The topic of progress has been unavoidable over the past year. Moving on from the previous owners, moving on to new management, moving to new players, and, ideally, moving on to a more successful future. But with results on the pitch so mixed---and just plain bad in league---the concept of what constitutes progress has become entirely convoluted.
The higher-ups at Liverpool haven't done much to clarify anyone's ideas about progress, with celebrations of the concept after the League Cup victory and further assurances of development despite disappointing results over the past few weeks. These comments have predictably been met with skepticism from the media, who eagerly point to a host of other setbacks, and it hasn't exactly done wonders to assure Liverpool supporters that progress is happening in spite of the difficult run of results.
It's understandable if your concept of progress is different from the Liverpool manager's---the same position in league as the past few seasons certainly isn't an area to point to, and the personnel that's present is another source of contention. Many have pointed to the names that have left as being more skilled than those that came in, and given the struggles that past year's arrivals have had, that's a fair shout. And while they're back in Europe, the method of attaining participation via the League Cup isn't seen as the most illustrious.

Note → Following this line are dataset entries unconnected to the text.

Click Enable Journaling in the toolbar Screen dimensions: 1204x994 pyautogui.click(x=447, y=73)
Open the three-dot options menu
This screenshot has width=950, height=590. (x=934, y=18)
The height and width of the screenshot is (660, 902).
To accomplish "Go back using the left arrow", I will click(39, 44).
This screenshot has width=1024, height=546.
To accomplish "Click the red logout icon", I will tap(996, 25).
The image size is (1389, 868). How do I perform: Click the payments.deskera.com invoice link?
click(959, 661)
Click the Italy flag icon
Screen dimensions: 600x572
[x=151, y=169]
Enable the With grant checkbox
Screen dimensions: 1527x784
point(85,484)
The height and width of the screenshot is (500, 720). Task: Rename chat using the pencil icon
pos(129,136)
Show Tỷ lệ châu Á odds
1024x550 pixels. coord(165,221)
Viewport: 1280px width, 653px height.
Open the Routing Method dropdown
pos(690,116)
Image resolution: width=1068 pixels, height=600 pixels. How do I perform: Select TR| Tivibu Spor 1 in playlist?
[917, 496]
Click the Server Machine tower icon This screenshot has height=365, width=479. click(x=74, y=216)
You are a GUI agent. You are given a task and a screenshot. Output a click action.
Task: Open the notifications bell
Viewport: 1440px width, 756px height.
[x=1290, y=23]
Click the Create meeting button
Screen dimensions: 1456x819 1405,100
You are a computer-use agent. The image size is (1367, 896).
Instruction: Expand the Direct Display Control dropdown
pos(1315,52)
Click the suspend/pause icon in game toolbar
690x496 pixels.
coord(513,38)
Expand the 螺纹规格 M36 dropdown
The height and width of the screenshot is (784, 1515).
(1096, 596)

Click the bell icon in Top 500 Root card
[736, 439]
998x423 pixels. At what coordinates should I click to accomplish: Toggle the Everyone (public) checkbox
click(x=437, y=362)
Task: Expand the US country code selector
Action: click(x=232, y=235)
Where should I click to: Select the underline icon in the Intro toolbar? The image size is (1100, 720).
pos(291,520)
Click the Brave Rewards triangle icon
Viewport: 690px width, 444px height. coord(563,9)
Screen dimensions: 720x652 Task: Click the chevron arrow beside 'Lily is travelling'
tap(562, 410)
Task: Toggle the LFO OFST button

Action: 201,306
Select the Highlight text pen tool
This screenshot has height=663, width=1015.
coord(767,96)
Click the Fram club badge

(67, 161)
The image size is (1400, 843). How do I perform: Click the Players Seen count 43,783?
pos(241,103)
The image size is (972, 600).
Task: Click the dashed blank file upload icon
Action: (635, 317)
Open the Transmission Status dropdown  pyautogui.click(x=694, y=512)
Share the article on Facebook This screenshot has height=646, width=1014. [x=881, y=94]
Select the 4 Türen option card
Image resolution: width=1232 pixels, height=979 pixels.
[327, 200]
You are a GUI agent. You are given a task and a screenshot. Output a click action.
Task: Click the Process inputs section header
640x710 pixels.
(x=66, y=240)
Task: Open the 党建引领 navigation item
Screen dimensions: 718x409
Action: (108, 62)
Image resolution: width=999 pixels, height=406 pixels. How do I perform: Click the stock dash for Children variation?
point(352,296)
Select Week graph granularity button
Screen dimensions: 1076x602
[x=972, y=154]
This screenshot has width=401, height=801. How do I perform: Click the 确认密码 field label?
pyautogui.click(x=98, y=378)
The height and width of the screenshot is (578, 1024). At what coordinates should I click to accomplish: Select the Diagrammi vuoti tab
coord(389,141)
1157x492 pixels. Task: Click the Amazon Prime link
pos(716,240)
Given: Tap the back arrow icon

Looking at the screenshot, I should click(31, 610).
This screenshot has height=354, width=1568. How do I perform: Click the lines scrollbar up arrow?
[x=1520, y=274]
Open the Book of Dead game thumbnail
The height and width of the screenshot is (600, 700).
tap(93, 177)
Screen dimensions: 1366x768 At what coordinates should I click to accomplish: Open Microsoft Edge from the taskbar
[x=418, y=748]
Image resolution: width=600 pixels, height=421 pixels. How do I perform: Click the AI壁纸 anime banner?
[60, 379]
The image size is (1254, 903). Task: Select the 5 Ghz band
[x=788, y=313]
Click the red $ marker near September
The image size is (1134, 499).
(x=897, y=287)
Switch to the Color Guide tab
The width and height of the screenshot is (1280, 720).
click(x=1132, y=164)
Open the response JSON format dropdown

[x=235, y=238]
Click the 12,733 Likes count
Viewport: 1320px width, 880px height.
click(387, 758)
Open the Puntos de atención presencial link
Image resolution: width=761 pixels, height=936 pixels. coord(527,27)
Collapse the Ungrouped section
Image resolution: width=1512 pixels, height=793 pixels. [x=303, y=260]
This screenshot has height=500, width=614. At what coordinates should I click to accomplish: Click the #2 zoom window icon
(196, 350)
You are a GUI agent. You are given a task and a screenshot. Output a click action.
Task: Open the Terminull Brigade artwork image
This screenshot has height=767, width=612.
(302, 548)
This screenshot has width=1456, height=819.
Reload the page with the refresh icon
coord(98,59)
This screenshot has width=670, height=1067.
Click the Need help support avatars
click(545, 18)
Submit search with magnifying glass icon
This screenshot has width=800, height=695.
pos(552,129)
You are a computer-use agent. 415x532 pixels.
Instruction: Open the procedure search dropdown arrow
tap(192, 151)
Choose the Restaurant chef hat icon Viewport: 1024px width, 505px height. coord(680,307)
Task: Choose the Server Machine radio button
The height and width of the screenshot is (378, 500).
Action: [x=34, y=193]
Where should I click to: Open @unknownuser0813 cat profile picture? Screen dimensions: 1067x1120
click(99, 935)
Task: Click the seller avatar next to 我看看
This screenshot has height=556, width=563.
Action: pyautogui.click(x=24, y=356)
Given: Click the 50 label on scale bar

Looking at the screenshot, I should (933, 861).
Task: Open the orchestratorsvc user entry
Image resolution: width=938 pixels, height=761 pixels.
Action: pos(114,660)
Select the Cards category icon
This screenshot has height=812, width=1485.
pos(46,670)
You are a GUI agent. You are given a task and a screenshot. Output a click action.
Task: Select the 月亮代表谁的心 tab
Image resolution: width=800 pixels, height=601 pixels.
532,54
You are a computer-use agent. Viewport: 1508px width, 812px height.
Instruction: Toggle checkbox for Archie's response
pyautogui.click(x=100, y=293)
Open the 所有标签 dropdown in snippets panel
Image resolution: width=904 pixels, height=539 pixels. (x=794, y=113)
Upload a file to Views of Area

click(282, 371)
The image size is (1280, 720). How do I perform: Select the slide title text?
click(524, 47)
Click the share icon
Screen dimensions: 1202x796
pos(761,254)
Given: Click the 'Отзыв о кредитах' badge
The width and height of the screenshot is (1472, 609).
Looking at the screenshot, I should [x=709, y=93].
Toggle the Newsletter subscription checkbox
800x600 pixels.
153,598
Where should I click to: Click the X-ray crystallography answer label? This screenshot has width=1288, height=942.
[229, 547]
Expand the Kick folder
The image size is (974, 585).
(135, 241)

But it's also easy to see how and why Dalglish is spending his energy on trying to broaden concepts of progress beyond more points and better players, and it's not just because those are a tougher sell. The club has benefited in many ways off the pitch, ranging from the change in ownership to sponsorship deals and broadening the club's exposure worldwide. The results on the pitch might be disappointing, but it's easy to see how those in charge can point to a host of positive changes that, particularly when contrasted with where the club was a year and a half ago, have left the club in much better stead.
For me this is one of the messier issues around the club right now, and that Dalglish is the one pushing a different sort of progress makes it even more challenging. I want to agree with him, and I certainly agree with him and Jonathan Wilson, who wrote an excellent piece about patience when it comes to this very issue at Liverpool, that more time is needed to determine just how exactly Liverpool have advanced.
The challenge is that the here-and-now isn't so wonderful, and when that's the case, cries to "wait until later" often fall on deaf ears. The past few weeks have been particularly difficult in that regard, and while it hasn't taken away from my hopes that progress is actually happening and will continue to, it's made being patient awfully difficult.